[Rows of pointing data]
▬▬▬▬▬▬▬▬▬▬
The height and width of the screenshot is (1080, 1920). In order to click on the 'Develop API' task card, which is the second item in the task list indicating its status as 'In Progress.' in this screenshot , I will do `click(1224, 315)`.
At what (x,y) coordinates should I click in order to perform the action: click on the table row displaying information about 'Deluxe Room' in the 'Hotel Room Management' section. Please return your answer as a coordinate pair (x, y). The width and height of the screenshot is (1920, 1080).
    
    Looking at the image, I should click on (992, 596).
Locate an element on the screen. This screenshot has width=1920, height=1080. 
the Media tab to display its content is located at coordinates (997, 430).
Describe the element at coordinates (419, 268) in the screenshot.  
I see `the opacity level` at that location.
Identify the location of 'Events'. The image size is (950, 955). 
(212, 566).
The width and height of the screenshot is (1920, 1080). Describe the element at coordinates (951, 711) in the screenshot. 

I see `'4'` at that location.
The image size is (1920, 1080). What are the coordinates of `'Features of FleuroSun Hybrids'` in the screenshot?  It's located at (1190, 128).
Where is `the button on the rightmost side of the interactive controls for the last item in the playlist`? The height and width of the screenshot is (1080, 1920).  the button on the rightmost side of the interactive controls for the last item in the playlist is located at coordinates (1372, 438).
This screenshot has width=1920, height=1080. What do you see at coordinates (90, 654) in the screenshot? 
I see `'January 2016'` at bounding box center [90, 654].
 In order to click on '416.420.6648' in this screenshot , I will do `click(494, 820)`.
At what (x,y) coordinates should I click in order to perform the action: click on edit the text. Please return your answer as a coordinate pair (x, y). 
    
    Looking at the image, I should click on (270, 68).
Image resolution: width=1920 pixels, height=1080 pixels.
▬▬▬▬▬▬▬▬▬▬
__Job__.
Lay out every line above as a Markdown table with two columns, "No." for the row number and "Line" for the line itself, and leave out the blank lines.

__Solved exercise__.
| No. | Line |
|---|---|
| 1 | The height and width of the screenshot is (1080, 1920). In order to click on the 'Develop API' task card, which is the second item in the task list indicating its status as 'In Progress.' in this screenshot , I will do `click(1224, 315)`. |
| 2 | At what (x,y) coordinates should I click in order to perform the action: click on the table row displaying information about 'Deluxe Room' in the 'Hotel Room Management' section. Please return your answer as a coordinate pair (x, y). The width and height of the screenshot is (1920, 1080). |
| 3 |     Looking at the image, I should click on (992, 596). |
| 4 | Locate an element on the screen. This screenshot has width=1920, height=1080.  |
| 5 | the Media tab to display its content is located at coordinates (997, 430). |
| 6 | Describe the element at coordinates (419, 268) in the screenshot.   |
| 7 | I see `the opacity level` at that location. |
| 8 | Identify the location of 'Events'. The image size is (950, 955).  |
| 9 | (212, 566). |
| 10 | The width and height of the screenshot is (1920, 1080). Describe the element at coordinates (951, 711) in the screenshot.  |
| 11 | I see `'4'` at that location. |
| 12 | The image size is (1920, 1080). What are the coordinates of `'Features of FleuroSun Hybrids'` in the screenshot?  It's located at (1190, 128). |
| 13 | Where is `the button on the rightmost side of the interactive controls for the last item in the playlist`? The height and width of the screenshot is (1080, 1920).  the button on the rightmost side of the interactive controls for the last item in the playlist is located at coordinates (1372, 438). |
| 14 | This screenshot has width=1920, height=1080. What do you see at coordinates (90, 654) in the screenshot?  |
| 15 | I see `'January 2016'` at bounding box center [90, 654]. |
| 16 |  In order to click on '416.420.6648' in this screenshot , I will do `click(494, 820)`. |
| 17 | At what (x,y) coordinates should I click in order to perform the action: click on edit the text. Please return your answer as a coordinate pair (x, y).  |
| 18 |     Looking at the image, I should click on (270, 68). |
| 19 | Image resolution: width=1920 pixels, height=1080 pixels. |